Goal of the exercise: Print the following items again word for word, every one of them.
======
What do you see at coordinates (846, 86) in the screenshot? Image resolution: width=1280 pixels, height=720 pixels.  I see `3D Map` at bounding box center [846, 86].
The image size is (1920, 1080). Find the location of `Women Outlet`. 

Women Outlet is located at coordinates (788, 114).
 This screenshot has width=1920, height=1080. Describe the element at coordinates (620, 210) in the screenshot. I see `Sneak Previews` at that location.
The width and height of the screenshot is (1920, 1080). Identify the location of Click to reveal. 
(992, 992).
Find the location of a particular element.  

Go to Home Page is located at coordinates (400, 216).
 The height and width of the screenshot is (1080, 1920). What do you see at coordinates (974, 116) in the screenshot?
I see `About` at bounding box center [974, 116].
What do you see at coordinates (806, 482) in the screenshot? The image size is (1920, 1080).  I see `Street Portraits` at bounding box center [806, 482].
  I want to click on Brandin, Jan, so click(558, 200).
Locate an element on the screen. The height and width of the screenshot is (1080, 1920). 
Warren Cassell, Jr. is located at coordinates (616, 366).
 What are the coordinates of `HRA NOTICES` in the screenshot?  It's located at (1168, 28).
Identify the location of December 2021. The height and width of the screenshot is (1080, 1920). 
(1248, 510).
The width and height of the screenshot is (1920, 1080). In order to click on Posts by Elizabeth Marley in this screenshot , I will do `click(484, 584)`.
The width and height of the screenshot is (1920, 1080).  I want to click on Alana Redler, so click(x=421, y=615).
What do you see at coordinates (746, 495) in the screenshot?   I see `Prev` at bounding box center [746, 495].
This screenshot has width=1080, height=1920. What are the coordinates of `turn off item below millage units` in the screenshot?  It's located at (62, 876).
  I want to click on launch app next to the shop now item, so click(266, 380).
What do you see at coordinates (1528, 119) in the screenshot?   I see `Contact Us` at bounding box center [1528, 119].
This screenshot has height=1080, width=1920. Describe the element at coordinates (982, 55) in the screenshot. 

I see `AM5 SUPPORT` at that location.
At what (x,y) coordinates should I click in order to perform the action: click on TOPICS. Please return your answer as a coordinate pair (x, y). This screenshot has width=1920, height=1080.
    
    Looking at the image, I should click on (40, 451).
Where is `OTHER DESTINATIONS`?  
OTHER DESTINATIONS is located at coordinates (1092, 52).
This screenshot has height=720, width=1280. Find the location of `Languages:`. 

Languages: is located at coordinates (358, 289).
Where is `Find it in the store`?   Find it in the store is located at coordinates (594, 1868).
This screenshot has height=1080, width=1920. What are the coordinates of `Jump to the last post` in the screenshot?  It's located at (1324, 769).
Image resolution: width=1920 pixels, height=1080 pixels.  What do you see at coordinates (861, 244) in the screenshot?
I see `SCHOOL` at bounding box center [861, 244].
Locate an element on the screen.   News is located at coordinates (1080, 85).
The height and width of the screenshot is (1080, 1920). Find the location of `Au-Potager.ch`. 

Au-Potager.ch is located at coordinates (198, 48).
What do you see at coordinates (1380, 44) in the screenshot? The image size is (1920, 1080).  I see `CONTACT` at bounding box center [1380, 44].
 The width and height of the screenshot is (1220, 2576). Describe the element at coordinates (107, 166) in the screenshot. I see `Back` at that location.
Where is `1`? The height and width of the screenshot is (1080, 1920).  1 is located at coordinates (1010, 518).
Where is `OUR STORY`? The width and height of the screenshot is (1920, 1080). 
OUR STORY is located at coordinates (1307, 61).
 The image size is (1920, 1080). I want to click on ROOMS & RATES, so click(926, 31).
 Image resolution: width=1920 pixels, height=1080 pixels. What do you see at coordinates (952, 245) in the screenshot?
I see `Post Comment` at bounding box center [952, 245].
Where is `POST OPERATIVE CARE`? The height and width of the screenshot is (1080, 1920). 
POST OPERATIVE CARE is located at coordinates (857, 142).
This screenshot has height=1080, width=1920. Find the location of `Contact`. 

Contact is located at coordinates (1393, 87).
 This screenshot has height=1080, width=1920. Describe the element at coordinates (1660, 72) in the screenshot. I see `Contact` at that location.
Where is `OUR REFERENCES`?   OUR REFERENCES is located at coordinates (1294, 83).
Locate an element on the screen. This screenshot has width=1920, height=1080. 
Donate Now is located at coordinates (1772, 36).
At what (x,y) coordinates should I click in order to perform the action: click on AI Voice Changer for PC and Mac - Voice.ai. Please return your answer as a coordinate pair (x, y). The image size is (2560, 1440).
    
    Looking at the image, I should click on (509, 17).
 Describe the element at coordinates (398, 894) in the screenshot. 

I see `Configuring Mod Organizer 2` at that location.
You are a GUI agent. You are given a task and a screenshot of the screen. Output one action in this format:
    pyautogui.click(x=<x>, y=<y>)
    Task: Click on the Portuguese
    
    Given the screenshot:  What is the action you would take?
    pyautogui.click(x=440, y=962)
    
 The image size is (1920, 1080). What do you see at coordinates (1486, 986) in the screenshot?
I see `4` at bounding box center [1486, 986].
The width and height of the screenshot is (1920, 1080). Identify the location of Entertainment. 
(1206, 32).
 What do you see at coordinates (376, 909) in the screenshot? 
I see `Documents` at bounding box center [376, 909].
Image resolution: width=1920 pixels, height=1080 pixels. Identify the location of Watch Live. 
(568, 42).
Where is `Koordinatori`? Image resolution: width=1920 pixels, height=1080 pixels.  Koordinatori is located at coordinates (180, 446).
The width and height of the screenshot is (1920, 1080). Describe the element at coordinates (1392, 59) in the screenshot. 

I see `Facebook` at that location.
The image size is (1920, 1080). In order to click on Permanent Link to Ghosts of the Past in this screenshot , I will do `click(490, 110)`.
======
Response below:
What do you see at coordinates (846, 86) in the screenshot? Image resolution: width=1280 pixels, height=720 pixels.  I see `3D Map` at bounding box center [846, 86].
The image size is (1920, 1080). Find the location of `Women Outlet`. 

Women Outlet is located at coordinates (788, 114).
 This screenshot has width=1920, height=1080. Describe the element at coordinates (620, 210) in the screenshot. I see `Sneak Previews` at that location.
The width and height of the screenshot is (1920, 1080). Identify the location of Click to reveal. 
(992, 992).
Find the location of a particular element.  

Go to Home Page is located at coordinates (400, 216).
 The height and width of the screenshot is (1080, 1920). What do you see at coordinates (974, 116) in the screenshot?
I see `About` at bounding box center [974, 116].
What do you see at coordinates (806, 482) in the screenshot? The image size is (1920, 1080).  I see `Street Portraits` at bounding box center [806, 482].
  I want to click on Brandin, Jan, so click(558, 200).
Locate an element on the screen. The height and width of the screenshot is (1080, 1920). 
Warren Cassell, Jr. is located at coordinates (616, 366).
 What are the coordinates of `HRA NOTICES` in the screenshot?  It's located at (1168, 28).
Identify the location of December 2021. The height and width of the screenshot is (1080, 1920). 
(1248, 510).
The width and height of the screenshot is (1920, 1080). In order to click on Posts by Elizabeth Marley in this screenshot , I will do `click(484, 584)`.
The width and height of the screenshot is (1920, 1080).  I want to click on Alana Redler, so click(x=421, y=615).
What do you see at coordinates (746, 495) in the screenshot?   I see `Prev` at bounding box center [746, 495].
This screenshot has width=1080, height=1920. What are the coordinates of `turn off item below millage units` in the screenshot?  It's located at (62, 876).
  I want to click on launch app next to the shop now item, so click(266, 380).
What do you see at coordinates (1528, 119) in the screenshot?   I see `Contact Us` at bounding box center [1528, 119].
This screenshot has height=1080, width=1920. Describe the element at coordinates (982, 55) in the screenshot. 

I see `AM5 SUPPORT` at that location.
At what (x,y) coordinates should I click in order to perform the action: click on TOPICS. Please return your answer as a coordinate pair (x, y). This screenshot has width=1920, height=1080.
    
    Looking at the image, I should click on (40, 451).
Where is `OTHER DESTINATIONS`?  
OTHER DESTINATIONS is located at coordinates (1092, 52).
This screenshot has height=720, width=1280. Find the location of `Languages:`. 

Languages: is located at coordinates (358, 289).
Where is `Find it in the store`?   Find it in the store is located at coordinates (594, 1868).
This screenshot has height=1080, width=1920. What are the coordinates of `Jump to the last post` in the screenshot?  It's located at (1324, 769).
Image resolution: width=1920 pixels, height=1080 pixels.  What do you see at coordinates (861, 244) in the screenshot?
I see `SCHOOL` at bounding box center [861, 244].
Locate an element on the screen.   News is located at coordinates (1080, 85).
The height and width of the screenshot is (1080, 1920). Find the location of `Au-Potager.ch`. 

Au-Potager.ch is located at coordinates (198, 48).
What do you see at coordinates (1380, 44) in the screenshot? The image size is (1920, 1080).  I see `CONTACT` at bounding box center [1380, 44].
 The width and height of the screenshot is (1220, 2576). Describe the element at coordinates (107, 166) in the screenshot. I see `Back` at that location.
Where is `1`? The height and width of the screenshot is (1080, 1920).  1 is located at coordinates (1010, 518).
Where is `OUR STORY`? The width and height of the screenshot is (1920, 1080). 
OUR STORY is located at coordinates (1307, 61).
 The image size is (1920, 1080). I want to click on ROOMS & RATES, so click(926, 31).
 Image resolution: width=1920 pixels, height=1080 pixels. What do you see at coordinates (952, 245) in the screenshot?
I see `Post Comment` at bounding box center [952, 245].
Where is `POST OPERATIVE CARE`? The height and width of the screenshot is (1080, 1920). 
POST OPERATIVE CARE is located at coordinates (857, 142).
This screenshot has height=1080, width=1920. Find the location of `Contact`. 

Contact is located at coordinates (1393, 87).
 This screenshot has height=1080, width=1920. Describe the element at coordinates (1660, 72) in the screenshot. I see `Contact` at that location.
Where is `OUR REFERENCES`?   OUR REFERENCES is located at coordinates (1294, 83).
Locate an element on the screen. This screenshot has width=1920, height=1080. 
Donate Now is located at coordinates (1772, 36).
At what (x,y) coordinates should I click in order to perform the action: click on AI Voice Changer for PC and Mac - Voice.ai. Please return your answer as a coordinate pair (x, y). The image size is (2560, 1440).
    
    Looking at the image, I should click on (509, 17).
 Describe the element at coordinates (398, 894) in the screenshot. 

I see `Configuring Mod Organizer 2` at that location.
You are a GUI agent. You are given a task and a screenshot of the screen. Output one action in this format:
    pyautogui.click(x=<x>, y=<y>)
    Task: Click on the Portuguese
    
    Given the screenshot:  What is the action you would take?
    pyautogui.click(x=440, y=962)
    
 The image size is (1920, 1080). What do you see at coordinates (1486, 986) in the screenshot?
I see `4` at bounding box center [1486, 986].
The width and height of the screenshot is (1920, 1080). Identify the location of Entertainment. 
(1206, 32).
 What do you see at coordinates (376, 909) in the screenshot? 
I see `Documents` at bounding box center [376, 909].
Image resolution: width=1920 pixels, height=1080 pixels. Identify the location of Watch Live. 
(568, 42).
Where is `Koordinatori`? Image resolution: width=1920 pixels, height=1080 pixels.  Koordinatori is located at coordinates (180, 446).
The width and height of the screenshot is (1920, 1080). Describe the element at coordinates (1392, 59) in the screenshot. 

I see `Facebook` at that location.
The image size is (1920, 1080). In order to click on Permanent Link to Ghosts of the Past in this screenshot , I will do `click(490, 110)`.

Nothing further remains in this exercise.